Clearly great progress is being made with this technique which offers considerable hope to transsexual women, but there are still some major potential problems. If sperm is not available then there is concern that using "old" DNA from cells in the mother's body could mean that the new-born baby was the genetic age of the mother. Studies of Dolly the sheep, the first animal to be wholly cloned, suggested that her cells were much older than her chronological age - she prematurely suffered from many medical problems normally associated with old age, and finally had to be put down in 2003 while still relatively "young". Also, some genes are chemically labelled as coming from the mother or the father - a process called "imprinting". These labels would have to be changed, otherwise the resulting embryo would be defective. Finally there are problems with the sex chromosomes, it is possible to produce embryos with an abnormal set of sex chromosomes and it would for example be necessary to screen the individual sperms to make sure the right combination of sex chromosomes was used. But this would have the bonus of letting the couple choose whether to have a son or a daughter.
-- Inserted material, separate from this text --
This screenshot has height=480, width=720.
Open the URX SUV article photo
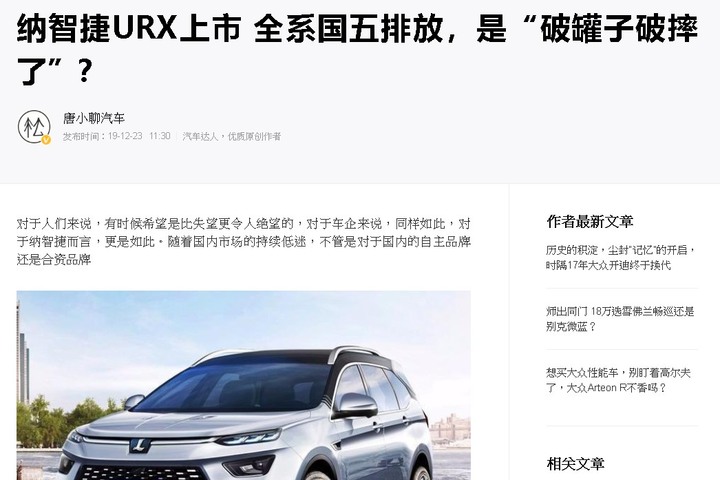[244, 385]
Dr Ursula Eichenlaub-Ritter, who is a professor of gene technology at the University of Beilefeld in Germany, says that Palermo's technique has the same problems as cloning: It requires many, many failed experiments before a viable egg is produced. She says that she doesn't think the technology is an efficient way to produce this kind of egg.... "I don't see success in the near future.". Dr Palermo thinks that clinical trials on human women are perhaps still 5 years away.
It has become clear (as of June 2002) that the increasingly common animal clones are subject to various genetic problems. It is also expected that while humans may well be cloned imminently, the resulting progeny will be subject to similar problems. There is also no reason to believe that the cloning related reproductive techniques just described above won't suffer such problems. However, it is also reasonable to expect that improvements in cloning techniques and new procedures will eventually overcome these issues.
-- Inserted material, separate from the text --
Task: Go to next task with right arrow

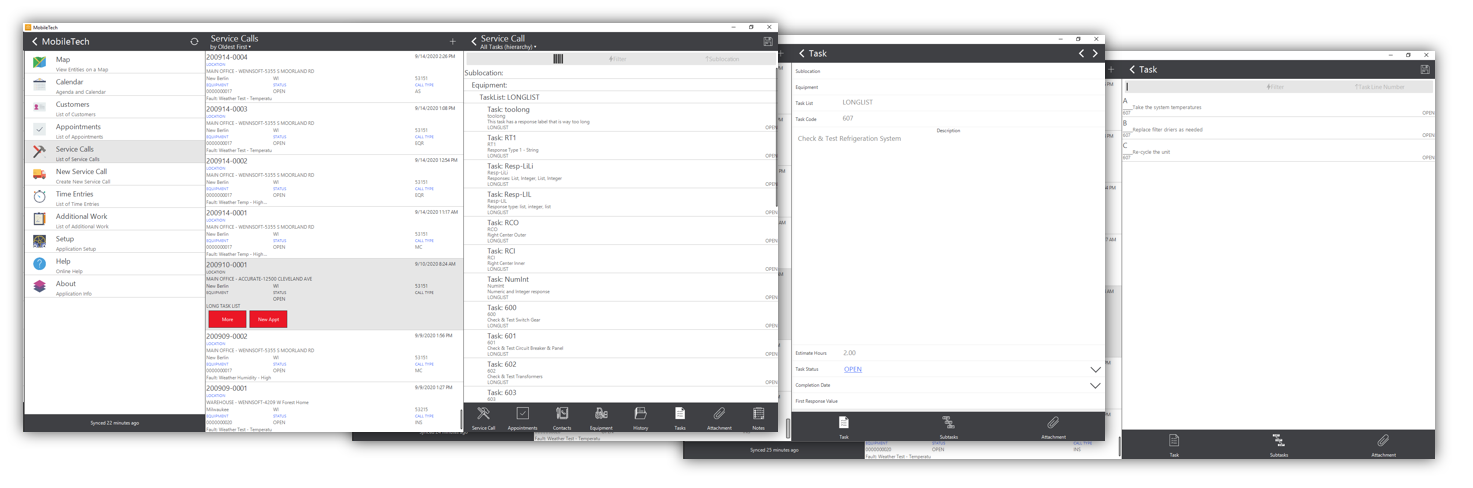Action: pos(1095,53)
NursingThe female hormones taken by transsexual women induce breast development ranging from the slight to full. Typically their breasts are smaller than genetic women and about 50% of transsexual women have breast augmentations. However even very small breasts - particularly those of women who begin hormones before their 30's - can often function as nature intended, i.e. feed a baby.
Once the baby is born, the transsexual mother may well be able to experience the final physical act of pregnancy and birth and attempt to nurse her new baby - albeit with many assumptions such as being well enough after the delivery and her breasts are adequately developed and haven't been badly damaged by augmentation. There are already a few instances of transsexual women lactating and even breast feeding the babies of ex-wives or female partners.
Breastfeeding normally strongly recommended by doctors, it is by far and away the best and most convenient way to feed a baby. Not only will the baby be healthier, but it also helps the new mother lose weight more easily. Calories are burned during milk production; indeed some of the weight gained by a woman during pregnancy is intended to be used during lactation.
Breastfeeding also releases a hormone in the woman's body that acts as a natural tranquillizer, filling the mother with a sense of calm and well-being while she is breastfeeding.
Breast augmentation, common in transsexual women, does not normally prevent breast feeding. The main reason that breastfeeding may not be recommended or encouraged by the physician is if the drugs and other hormones being taken by the mother may make the milk unsuitable for nursing.
It's very probable that the pregnancy and birth, and the associated hormone levels, will in itself be enough to induce lactation in the mother.